La plupart des animaux, comme on l’a déjà dit, s’accommodent des pommes de terre, pourvu qu’elles leur soient données convenablement, que l’on règle la quantité qui leur sera donnée, sur la force, l’âge et la constitution du sujet, enfin d’y ajouter du fourrage ou des grains ; car les mélanges conviennent à tous les estomacs. Ainsi, en prenant les mêmes

précautions que pour les autres bestiaux, les animaux désignés dans ce paragraphe se trouveront bien de leur usage.

M. Dailly, déjà cité, en nourrit ses troupeaux, dont les moutons se portent bien, et leur chair est d’une excellente qualité.

Il n’est pas le seul qui les ait soumis à ce régime ; le grand nombre des cultivateurs qui ont adopté cette pratique ne permet pas d’en offrir ici la nomenclature.

Il en est de même de la nourriture des chiens, des lapins que l’on entretient dans la plupart des habitations rurales ; on peut introduire dans leurs rations de la pomme de terre, qui s’alliera fort bien avec les autres substances qu’on leur donne ordinairement.

Enfin, les cultivateurs trouveront beaucoup d’économie, en mettant des farines et gruaux de pommes de terre dans la pâtée des volailles elles ne communiquent aucun goût désagréable à leurs œufs ni à leur chair.

Les dindes, les oies, les canards les mangent aussi avec avidité et s’engraissent promptement.

Les petits poulets même peuvent en être nourris, pourvu qu’on lès leur donne émiettées et criblées sous un petit volume, gros comme du millet, et au plus comme du chenevis. Cependant, on a essayé d’alimenter les poules avec de la pomme de terre cuite et écrasée ; mais outre que cette pâtée acquiert promptement en plein air un goût désagréable, elle retarde la ponte et plus encore les couvées.


§ 4. Quelques réflexions sur l’emploi des fanes vertes du solanum tuberosum, comme fourrage.


On ne s’est pas borné à nourrir les animaux avec les tubercules du solarium ; dans quelques contrées, on a essayé de leur faire consommer en vert les fanes ; ce qui a occasioné quelques accidens que l’on a attribués au principe vireux qui existe dans cette plante, tout le temps de sa végétation ; et l’on a appris, par là, qu’au moins il est nécessaire, pour donner ces feuillages, d’attendre que la fleur soit éteinte, et qu’alors même il est prudent de les exposer au soleil pendant quelques jours, afin de faire volatiliser les sucs délétères qu’ils renferment. Cette précaution, lors même que les fanes ne contiendraient qu’un excès d’eau comme beaucoup de plantes fraîchement coupées, aurait l’avantage de le dissiper.
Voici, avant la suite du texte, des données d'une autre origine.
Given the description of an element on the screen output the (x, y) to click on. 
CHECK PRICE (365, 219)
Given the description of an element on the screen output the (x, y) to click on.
Dans ce cas même, il est bon de se rappeler qu’une petite quantité de sel marin mêlée aux plantes trop aqueuses en diminue l’insalubrité ; qu’ainsi il est sage d’en user à l’égard des fanes de pommes de terre, même de celles qui auraient été exposées au soleil[6].
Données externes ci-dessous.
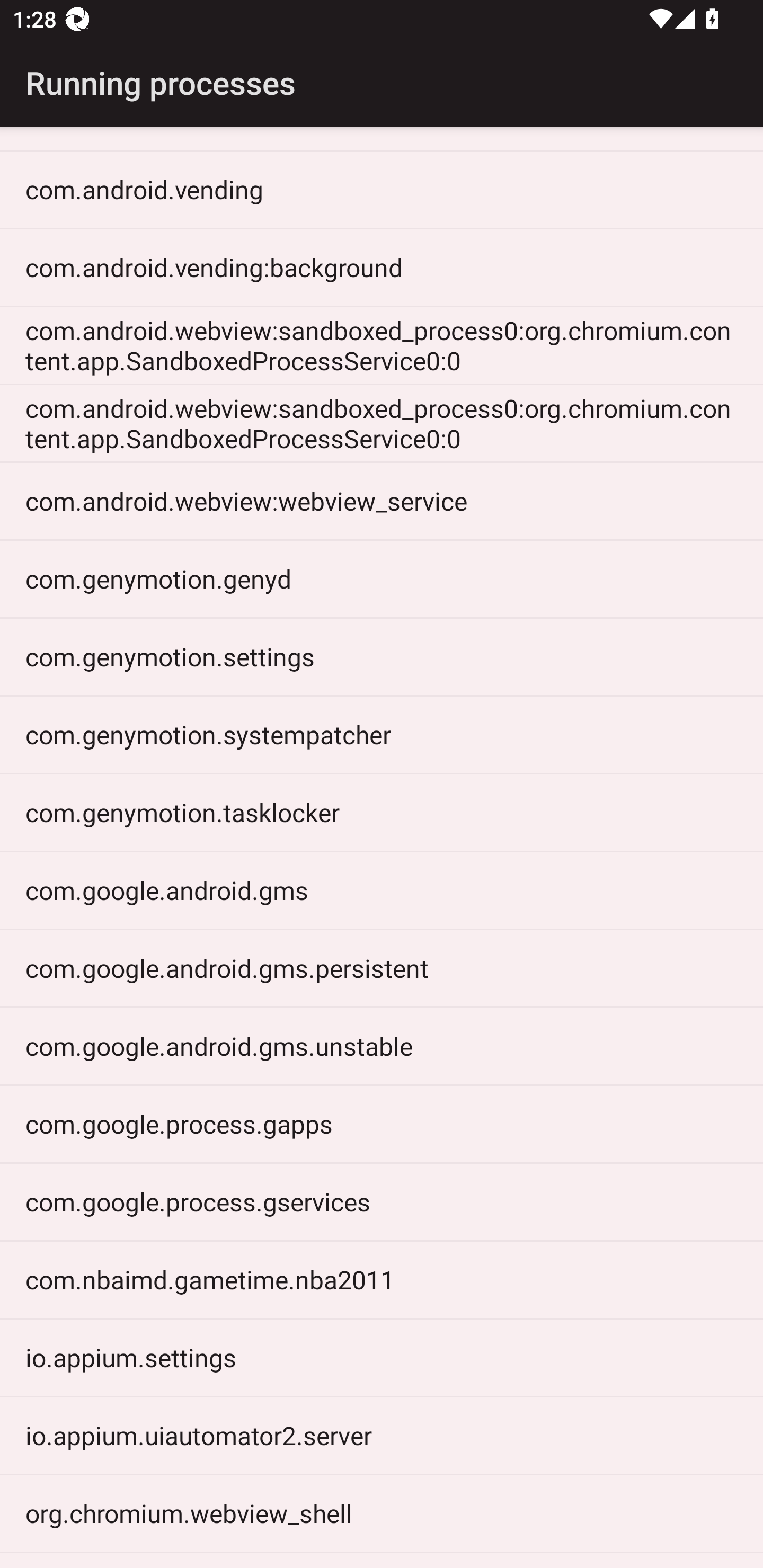
com.android.vending (381, 189)
com.android.vending:background (381, 266)
com.android.webview:webview_service (381, 500)
com.genymotion.genyd (381, 578)
com.genymotion.settings (381, 656)
com.genymotion.systempatcher (381, 734)
com.genymotion.tasklocker (381, 812)
com.google.android.gms (381, 890)
com.google.android.gms.persistent (381, 967)
com.google.android.gms.unstable (381, 1046)
com.google.process.gapps (381, 1123)
com.google.process.gservices (381, 1201)
com.nbaimd.gametime.nba2011 (381, 1279)
io.appium.settings (381, 1357)
io.appium.uiautomator2.server (381, 1435)
org.chromium.webview_shell (381, 1513)
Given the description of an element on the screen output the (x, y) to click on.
  1. Dans ce cas, il est inutile de bluter les farines, puisqu’elles doivent être simultanément employées.
  2. Cet agronome éclairé donne les résidus mêlés où non mêlés, à volonté, à une vache trente kilogrammes, et à un mouton deux kilogrammes.
  3. Voyez l'Ouvrage de MM. Payen et Chevalier, page 75.
  4. Voyez IIIe. partie, page 97 et suiv.
  5. Voyez Annales de l’Agriculture, 2°. série, t. 34, p. 382, année 1826, la proposition de M. Darblay à ce sujet, et Mémoires de la Société royale et centrale, année 1820, son rapport sur une note de M. Husson du Strasbourg, dans lequel il propose d’introduire un tiers de pommes de terre et deux tiers de carottes dans la composition donnée aux chevaux sous forme panaire.
  6. On ne doit pas oublier non plus que la coupe prématurée des fanes s’oppose à la formation des tubercules et à leur grossissement, on estime la différence à moitié ou aux trois quarts.